START Text shown

As one reads the tales of Soviet medical care, it is clear once again that socialism is a system in which the consumer plays no role. Whether it was doctors and medical personnel killing patients or forcing them to pay bribes for basic care, patient care was the lowest priority. Ironically, at least one prominent Democrat politician, following the SCOTUS decision on Obamacare, declared that a future step should be the unionization of doctors. One can be assured that if this is part of our medical future, actual care for individuals will be secondary to preserving the political players in the system, as doctors through their unions will receive even more political cover.

One of the characteristics of a socialist economy was the various “time warps” that it created. When the Berlin Wall fell in 1989 and East Germans soon began to drive their Wartburgs and Trabants over the formerly-forbidden border to West Germany, people found that there was little difference between the 1989 Wartburg and the 1948 make of the same car. During my visit to East Germany in 1982, I found that much of the country, from its infrastructure to its street lighting looked unchanged from the 1940s.

Why the time warp? In a word: entrepreneurship, or the lack, thereof. While a lot of economists tried to explain the difference between the East and West as being to to “superior technology” in the West, that really is no explanation at all. New technologies do not magically appear; entrepreneurs must find a way to apply technologies in a way that will appeal to both the needs and budgets of average people. 

Economic entrepreneurship in the old communist bloc was a crime; furthermore, a bureaucratically-run economy was going to be resistant to change because governments are loathe to take any kinds of risks. Car manufacturers stayed with the “safe” production function. Bureaucrats rarely receive any rewards for being right when they take risks, but often are punished for making errors, unlike entrepreneurs, who receive profits when they make correct decisions about the future and losses when they are wrong.

In the West and Japan, however, auto manufacturers had at least a measure of private entrepreneurship, and the result was a better automobile, even in the face of massive government political and regulatory interference with the production process. (Yes, some companies were bailed out, and it is my belief the government should have simply let Chrysler and General Motors go out of business. Entrepreneurship, after all, works best with a profit and loss system.)

What both Krugman and Roberts claim is that the real problem with medical care is entrepreneurship, and once the entrepreneur is removed from the picture and government directs the resources within the system, all will be well. Yet, why should that be the case we see opposite results elsewhere?

In the end, the single-payer advocates claim that medical care is different, and is not subject to the laws of economics. That would be a first in all of human history: a scarce good that is not subject to the Law of Scarcity.

For all of the talk of “American Exceptionalism,” the real exception in the United States historically has been that entrepreneurs have had great freedom here, and we as citizens and consumers have benefited mightily from their actions. For that matter, every medical device that has saved lives and every development of medical procedures that make once-impossible surgeries now easy and commonplace has come ultimately through entrepreneurship. 

And what will happen if the government tries to outlaw medical entrepreneurship? The system ultimately will slowly deteriorate, medical innovation will come to a halt, and patients will find themselves at the bottom of the totem pole.

Another thing will be commonplace, too. We will see politically-connected people like Paul Krugman and Michael Moore either using their great wealth to receive medical treatment in other countries that are not as restrictive as the USA, or they will use their political connections to be bumped ahead of everyone else. Oh, and Krugman and Moore and others will continually be propagandists in telling us how good we have it now that we have state-run medical care.

END Text shown
START Record set

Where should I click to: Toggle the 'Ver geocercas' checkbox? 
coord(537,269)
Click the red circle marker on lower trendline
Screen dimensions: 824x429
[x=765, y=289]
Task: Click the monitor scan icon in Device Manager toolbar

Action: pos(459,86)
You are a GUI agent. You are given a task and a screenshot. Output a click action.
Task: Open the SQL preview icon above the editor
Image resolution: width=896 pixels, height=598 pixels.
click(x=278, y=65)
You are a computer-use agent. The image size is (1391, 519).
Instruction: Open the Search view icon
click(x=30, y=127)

END Record set

Could you copy the text on entrepreneurship and medical care word for word, starting at the words "One of the characteristics" and stopping after "from the 1940s."?

*Task result:*
One of the characteristics of a socialist economy was the various “time warps” that it created. When the Berlin Wall fell in 1989 and East Germans soon began to drive their Wartburgs and Trabants over the formerly-forbidden border to West Germany, people found that there was little difference between the 1989 Wartburg and the 1948 make of the same car. During my visit to East Germany in 1982, I found that much of the country, from its infrastructure to its street lighting looked unchanged from the 1940s.